- _ACTION ITEM_
Below are several entries. Transcribe exactly those lines that fall from the one with "Click the cNF number field" through the one with "Given: Enable Required", end lines included.
------------------------------------------------------------
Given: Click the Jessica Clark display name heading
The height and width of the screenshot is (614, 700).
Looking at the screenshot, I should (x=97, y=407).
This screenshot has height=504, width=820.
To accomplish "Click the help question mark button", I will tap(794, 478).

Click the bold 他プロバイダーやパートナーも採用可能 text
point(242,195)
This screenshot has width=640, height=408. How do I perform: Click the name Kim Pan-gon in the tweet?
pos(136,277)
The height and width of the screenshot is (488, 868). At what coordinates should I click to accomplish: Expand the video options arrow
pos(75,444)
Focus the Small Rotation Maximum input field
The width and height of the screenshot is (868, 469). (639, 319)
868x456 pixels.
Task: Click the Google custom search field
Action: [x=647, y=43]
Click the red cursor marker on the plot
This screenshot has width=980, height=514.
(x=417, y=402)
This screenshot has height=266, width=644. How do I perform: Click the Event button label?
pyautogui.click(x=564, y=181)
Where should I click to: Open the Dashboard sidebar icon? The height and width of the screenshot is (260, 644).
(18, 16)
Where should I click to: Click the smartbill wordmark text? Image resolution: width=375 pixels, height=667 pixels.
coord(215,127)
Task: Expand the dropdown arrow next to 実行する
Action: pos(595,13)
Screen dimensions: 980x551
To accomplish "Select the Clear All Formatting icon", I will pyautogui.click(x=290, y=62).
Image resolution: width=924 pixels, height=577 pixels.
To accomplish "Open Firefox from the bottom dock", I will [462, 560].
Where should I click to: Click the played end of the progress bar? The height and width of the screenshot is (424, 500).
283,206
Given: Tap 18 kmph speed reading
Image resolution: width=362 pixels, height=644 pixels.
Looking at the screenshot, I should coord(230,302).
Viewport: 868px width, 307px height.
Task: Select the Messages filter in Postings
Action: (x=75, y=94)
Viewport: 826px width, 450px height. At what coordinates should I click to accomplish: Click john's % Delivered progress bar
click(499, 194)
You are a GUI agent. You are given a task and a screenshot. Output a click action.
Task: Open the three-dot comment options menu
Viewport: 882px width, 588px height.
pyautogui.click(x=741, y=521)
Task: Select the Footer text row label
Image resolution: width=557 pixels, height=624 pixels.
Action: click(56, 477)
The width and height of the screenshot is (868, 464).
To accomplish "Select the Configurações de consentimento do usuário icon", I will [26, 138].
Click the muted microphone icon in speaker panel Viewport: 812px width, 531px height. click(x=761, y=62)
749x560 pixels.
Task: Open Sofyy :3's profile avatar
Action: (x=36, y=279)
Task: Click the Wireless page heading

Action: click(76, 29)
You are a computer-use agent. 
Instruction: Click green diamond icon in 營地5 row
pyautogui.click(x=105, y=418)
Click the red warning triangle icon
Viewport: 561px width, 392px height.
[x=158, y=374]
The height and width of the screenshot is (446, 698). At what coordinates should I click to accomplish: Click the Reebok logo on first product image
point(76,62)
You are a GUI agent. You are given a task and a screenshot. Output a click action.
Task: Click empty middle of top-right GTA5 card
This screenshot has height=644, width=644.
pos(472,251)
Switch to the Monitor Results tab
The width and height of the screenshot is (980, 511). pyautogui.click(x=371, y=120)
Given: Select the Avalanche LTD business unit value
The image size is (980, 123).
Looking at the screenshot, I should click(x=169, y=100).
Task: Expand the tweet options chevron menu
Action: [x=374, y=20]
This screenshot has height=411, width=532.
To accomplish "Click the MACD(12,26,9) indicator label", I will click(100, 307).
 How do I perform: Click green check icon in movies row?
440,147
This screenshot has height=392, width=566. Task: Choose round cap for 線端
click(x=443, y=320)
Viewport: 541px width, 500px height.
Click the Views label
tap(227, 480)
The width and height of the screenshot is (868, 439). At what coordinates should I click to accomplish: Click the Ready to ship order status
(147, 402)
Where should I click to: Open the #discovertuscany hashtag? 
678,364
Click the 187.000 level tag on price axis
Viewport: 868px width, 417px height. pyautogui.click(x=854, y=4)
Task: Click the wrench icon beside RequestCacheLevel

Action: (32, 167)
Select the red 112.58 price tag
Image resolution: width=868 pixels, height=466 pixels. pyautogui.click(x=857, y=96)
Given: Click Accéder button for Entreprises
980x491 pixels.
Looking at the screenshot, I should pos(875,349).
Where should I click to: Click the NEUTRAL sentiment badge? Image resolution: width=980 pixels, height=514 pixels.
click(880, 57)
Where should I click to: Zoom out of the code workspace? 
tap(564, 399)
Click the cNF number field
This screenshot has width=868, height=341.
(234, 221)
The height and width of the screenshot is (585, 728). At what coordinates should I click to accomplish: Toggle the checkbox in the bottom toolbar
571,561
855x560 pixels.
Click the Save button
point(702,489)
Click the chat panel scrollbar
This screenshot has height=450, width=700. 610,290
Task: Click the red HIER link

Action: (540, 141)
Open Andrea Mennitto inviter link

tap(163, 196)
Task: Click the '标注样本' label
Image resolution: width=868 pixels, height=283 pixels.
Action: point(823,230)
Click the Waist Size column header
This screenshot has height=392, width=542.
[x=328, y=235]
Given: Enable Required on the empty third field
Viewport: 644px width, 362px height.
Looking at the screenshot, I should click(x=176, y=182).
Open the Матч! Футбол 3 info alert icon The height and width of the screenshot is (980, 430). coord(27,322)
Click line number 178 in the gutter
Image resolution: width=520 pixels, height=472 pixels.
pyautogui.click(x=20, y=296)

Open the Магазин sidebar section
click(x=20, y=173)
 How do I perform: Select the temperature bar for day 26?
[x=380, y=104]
------------------------------------------------------------
- _RESULT_
Click the cNF number field
This screenshot has width=868, height=341.
(234, 221)
The height and width of the screenshot is (585, 728). At what coordinates should I click to accomplish: Toggle the checkbox in the bottom toolbar
571,561
855x560 pixels.
Click the Save button
point(702,489)
Click the chat panel scrollbar
This screenshot has height=450, width=700. 610,290
Task: Click the red HIER link

Action: (540, 141)
Open Andrea Mennitto inviter link

tap(163, 196)
Task: Click the '标注样本' label
Image resolution: width=868 pixels, height=283 pixels.
Action: point(823,230)
Click the Waist Size column header
This screenshot has height=392, width=542.
[x=328, y=235]
Given: Enable Required on the empty third field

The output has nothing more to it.